Data Behind the Walls An Advanced Architecture for Data Privacy Management

TL;DR

This paper introduces an advanced multi-layer architecture for managing data privacy, combining de-identification, anonymisation, role-based access control, and security policies, validated on healthcare datasets.

Contribution

It presents a novel three-layer architecture integrating privacy-preserving techniques and access control policies for secure data management.

Findings

Effective privacy management demonstrated on healthcare data

Enhanced access control through role and policy regulation

Improved data security and privacy compliance

Abstract

In today's highly connected society, we are constantly asked to provide personal information to retailers, voter surveys, medical professionals, and other data collection efforts.

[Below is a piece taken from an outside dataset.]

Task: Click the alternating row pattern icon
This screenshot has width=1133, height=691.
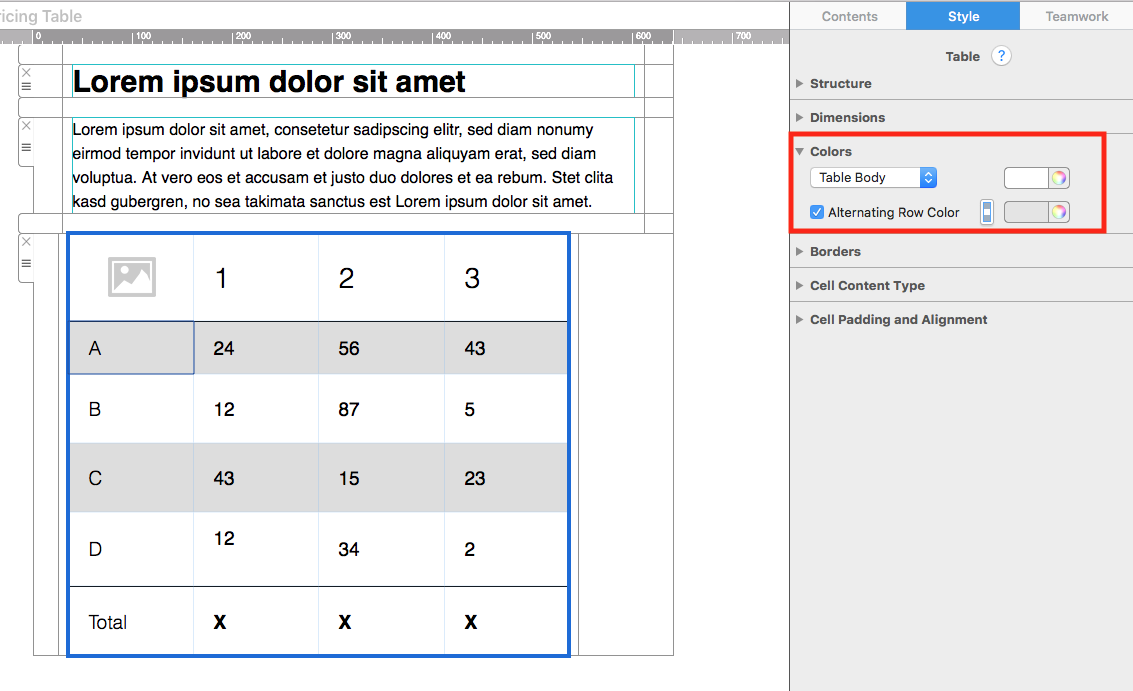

The collected data is stored in large data warehouses. Organisations and statistical agencies share and use this data to facilitate research in public health, economics, sociology, etc. However, this data contains sensitive information about individuals, which can result in identity theft, financial loss, stress and depression, embarrassment, abuse, etc. Therefore, one must ensure rigorous management of individuals' privacy. We propose, an advanced data privacy management architecture composed of three layers. The data management layer consists of de-identification and anonymisation, the access management layer for re-enforcing data access based on the concepts of Role-Based Access Control and the Chinese Wall Security Policy, and the roles layer for regulating different users. The proposed system architecture is validated on healthcare datasets.